Start of Available records

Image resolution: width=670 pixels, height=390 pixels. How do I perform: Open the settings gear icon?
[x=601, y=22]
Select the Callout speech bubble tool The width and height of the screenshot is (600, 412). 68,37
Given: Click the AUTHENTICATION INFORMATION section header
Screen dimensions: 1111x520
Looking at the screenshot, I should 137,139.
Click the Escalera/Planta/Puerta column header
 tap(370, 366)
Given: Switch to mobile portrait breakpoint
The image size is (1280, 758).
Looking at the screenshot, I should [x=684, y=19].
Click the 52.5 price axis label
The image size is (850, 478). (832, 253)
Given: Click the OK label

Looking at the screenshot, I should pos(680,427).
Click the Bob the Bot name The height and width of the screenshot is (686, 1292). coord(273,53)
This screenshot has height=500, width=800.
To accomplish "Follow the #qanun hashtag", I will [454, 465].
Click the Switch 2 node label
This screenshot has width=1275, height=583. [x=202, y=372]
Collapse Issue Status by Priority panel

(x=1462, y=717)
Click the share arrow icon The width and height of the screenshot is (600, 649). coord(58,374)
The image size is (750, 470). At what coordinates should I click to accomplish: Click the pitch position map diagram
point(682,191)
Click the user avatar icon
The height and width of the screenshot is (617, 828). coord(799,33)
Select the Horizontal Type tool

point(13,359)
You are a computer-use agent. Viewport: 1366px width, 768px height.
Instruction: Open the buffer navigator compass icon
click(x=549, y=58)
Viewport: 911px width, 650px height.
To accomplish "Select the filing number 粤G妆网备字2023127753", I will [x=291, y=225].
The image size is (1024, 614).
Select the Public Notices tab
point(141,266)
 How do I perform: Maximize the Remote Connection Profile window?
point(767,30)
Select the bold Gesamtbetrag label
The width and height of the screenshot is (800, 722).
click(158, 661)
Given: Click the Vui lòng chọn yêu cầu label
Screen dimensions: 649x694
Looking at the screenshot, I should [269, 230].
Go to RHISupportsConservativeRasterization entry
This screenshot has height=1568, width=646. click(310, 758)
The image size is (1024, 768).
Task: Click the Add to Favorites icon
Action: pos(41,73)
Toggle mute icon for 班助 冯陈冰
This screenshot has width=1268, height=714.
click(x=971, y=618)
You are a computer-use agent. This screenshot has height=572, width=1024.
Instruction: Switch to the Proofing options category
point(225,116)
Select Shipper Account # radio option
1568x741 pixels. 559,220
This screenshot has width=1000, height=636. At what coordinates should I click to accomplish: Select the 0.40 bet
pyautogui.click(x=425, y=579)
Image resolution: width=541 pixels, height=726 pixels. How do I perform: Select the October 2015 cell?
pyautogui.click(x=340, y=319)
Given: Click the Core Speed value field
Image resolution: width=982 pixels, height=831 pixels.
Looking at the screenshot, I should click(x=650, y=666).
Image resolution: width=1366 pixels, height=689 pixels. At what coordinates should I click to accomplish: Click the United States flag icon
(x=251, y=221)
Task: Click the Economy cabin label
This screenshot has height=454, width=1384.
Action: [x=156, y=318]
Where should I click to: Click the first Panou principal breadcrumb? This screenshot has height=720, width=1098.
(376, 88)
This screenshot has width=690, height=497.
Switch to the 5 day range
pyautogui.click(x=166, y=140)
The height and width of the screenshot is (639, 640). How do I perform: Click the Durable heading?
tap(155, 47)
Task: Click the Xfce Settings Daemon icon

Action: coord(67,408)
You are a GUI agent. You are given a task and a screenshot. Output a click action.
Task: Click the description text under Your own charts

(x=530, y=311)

End of Available records

• Task to carry out
Your response should consist of the data above, duplicated exactly.

• Reply to the task
Image resolution: width=670 pixels, height=390 pixels. How do I perform: Open the settings gear icon?
[x=601, y=22]
Select the Callout speech bubble tool The width and height of the screenshot is (600, 412). 68,37
Given: Click the AUTHENTICATION INFORMATION section header
Screen dimensions: 1111x520
Looking at the screenshot, I should 137,139.
Click the Escalera/Planta/Puerta column header
 tap(370, 366)
Given: Switch to mobile portrait breakpoint
The image size is (1280, 758).
Looking at the screenshot, I should [x=684, y=19].
Click the 52.5 price axis label
The image size is (850, 478). (832, 253)
Given: Click the OK label

Looking at the screenshot, I should pos(680,427).
Click the Bob the Bot name The height and width of the screenshot is (686, 1292). coord(273,53)
This screenshot has height=500, width=800.
To accomplish "Follow the #qanun hashtag", I will [454, 465].
Click the Switch 2 node label
This screenshot has width=1275, height=583. [x=202, y=372]
Collapse Issue Status by Priority panel

(x=1462, y=717)
Click the share arrow icon The width and height of the screenshot is (600, 649). coord(58,374)
The image size is (750, 470). At what coordinates should I click to accomplish: Click the pitch position map diagram
point(682,191)
Click the user avatar icon
The height and width of the screenshot is (617, 828). coord(799,33)
Select the Horizontal Type tool

point(13,359)
You are a computer-use agent. Viewport: 1366px width, 768px height.
Instruction: Open the buffer navigator compass icon
click(x=549, y=58)
Viewport: 911px width, 650px height.
To accomplish "Select the filing number 粤G妆网备字2023127753", I will [x=291, y=225].
The image size is (1024, 614).
Select the Public Notices tab
point(141,266)
 How do I perform: Maximize the Remote Connection Profile window?
point(767,30)
Select the bold Gesamtbetrag label
The width and height of the screenshot is (800, 722).
click(158, 661)
Given: Click the Vui lòng chọn yêu cầu label
Screen dimensions: 649x694
Looking at the screenshot, I should [269, 230].
Go to RHISupportsConservativeRasterization entry
This screenshot has height=1568, width=646. click(310, 758)
The image size is (1024, 768).
Task: Click the Add to Favorites icon
Action: pos(41,73)
Toggle mute icon for 班助 冯陈冰
This screenshot has width=1268, height=714.
click(x=971, y=618)
You are a computer-use agent. This screenshot has height=572, width=1024.
Instruction: Switch to the Proofing options category
point(225,116)
Select Shipper Account # radio option
1568x741 pixels. 559,220
This screenshot has width=1000, height=636. At what coordinates should I click to accomplish: Select the 0.40 bet
pyautogui.click(x=425, y=579)
Image resolution: width=541 pixels, height=726 pixels. How do I perform: Select the October 2015 cell?
pyautogui.click(x=340, y=319)
Given: Click the Core Speed value field
Image resolution: width=982 pixels, height=831 pixels.
Looking at the screenshot, I should click(x=650, y=666).
Image resolution: width=1366 pixels, height=689 pixels. At what coordinates should I click to accomplish: Click the United States flag icon
(x=251, y=221)
Task: Click the Economy cabin label
This screenshot has height=454, width=1384.
Action: [x=156, y=318]
Where should I click to: Click the first Panou principal breadcrumb? This screenshot has height=720, width=1098.
(376, 88)
This screenshot has width=690, height=497.
Switch to the 5 day range
pyautogui.click(x=166, y=140)
The height and width of the screenshot is (639, 640). How do I perform: Click the Durable heading?
tap(155, 47)
Task: Click the Xfce Settings Daemon icon

Action: coord(67,408)
You are a GUI agent. You are given a task and a screenshot. Output a click action.
Task: Click the description text under Your own charts

(x=530, y=311)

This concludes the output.